Oxidative insults induce DJ-1 upregulation and redistribution: implications for neuroprotection.

Oxidative stress is implicated in the pathogenesis of central nervous system damage in neurodegenerative diseases as well as in normal aging. Parkinson's disease (PD) is one of the most common age-related neurodegenerative diseases caused by both environmental and inherited factors. DJ-1 mutations were recently identified in familial PD. The aim of this study was to elucidate the effects of the neurotoxins rotenone and 6-hydroxydopamine that lead to intracellular reactive oxygen species (ROS) on DJ-1 expression levels and intracellular distribution.

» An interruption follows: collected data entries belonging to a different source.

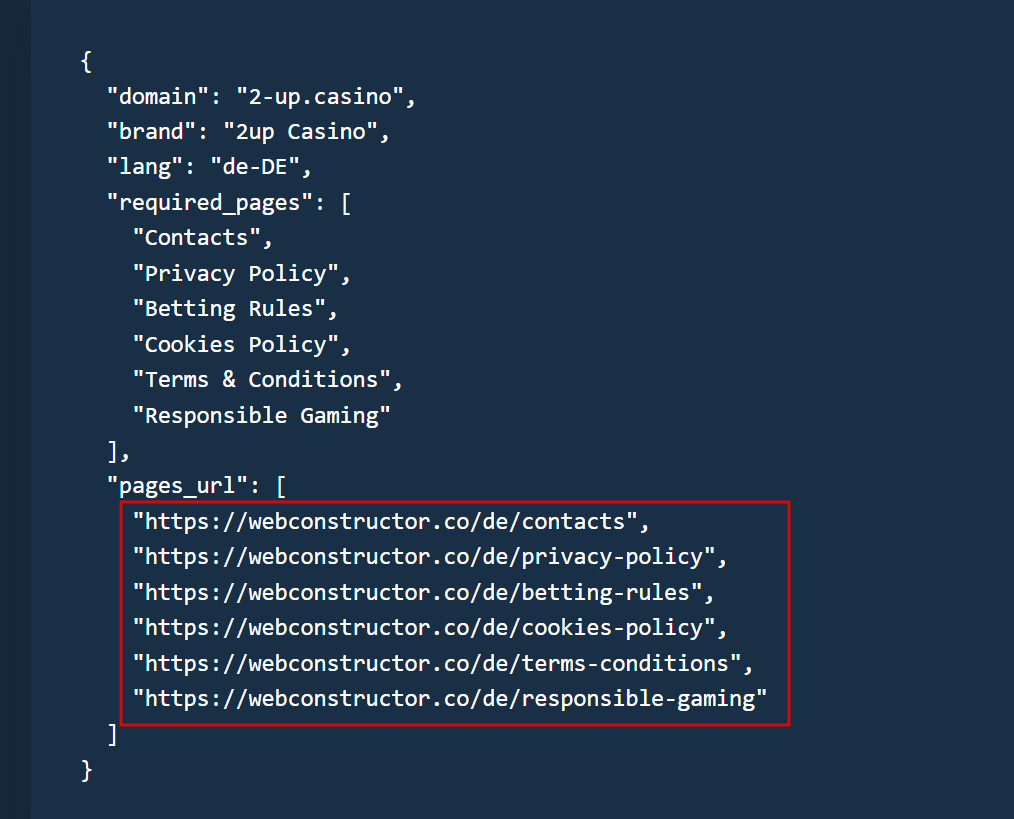Click the closing curly brace
The height and width of the screenshot is (819, 1014).
tap(86, 769)
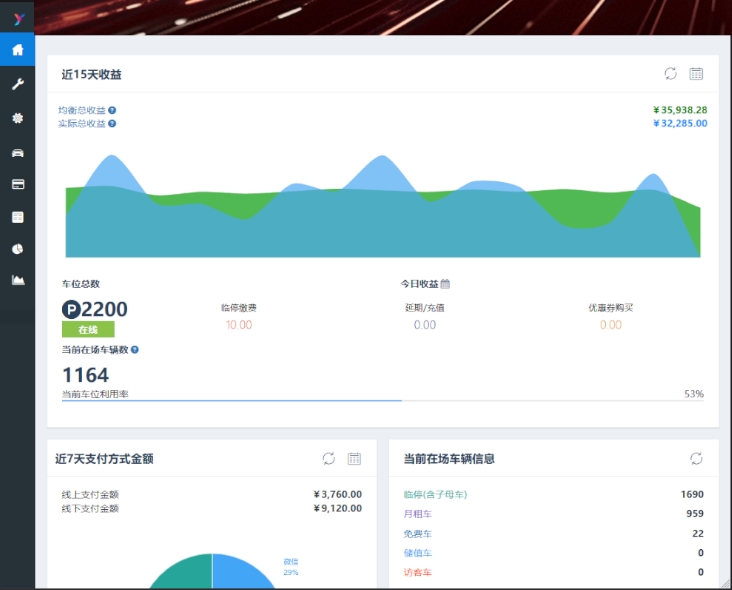Viewport: 732px width, 590px height.
Task: Open the calendar icon beside 今日收益
Action: (446, 284)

The sensitivity to oxidative insults induced by rotenone, 6-hydroxydopamine and hydrogen peroxide of transfected human neuroblastoma cells that were engineered to have increased or decreased DJ-1 levels was also examined. Overexpression of DJ-1 resulted in increased cellular resistance to these insults and reduced intracellular ROS. Contrary effects were achieved when DJ-1 levels were reduced by siRNA. Exposure of naïve neuroblastoma cells to rotenone or 6-hydroxydopamine induced upregulation of DJ-1 mRNA and protein levels. Pretreatment with an antioxidant abolished these changes, implying that the upregulation of DJ-1 resulted from oxidative stress. Neurotoxins exposure not only induced upregulation of DJ-1, but also induced cellular redistribution of DJ-1 manifested by translocation of DJ-1 into the mitochondria. These results may imply that DJ-1 plays an important role in the neuronal defense mechanism against oxidative insults.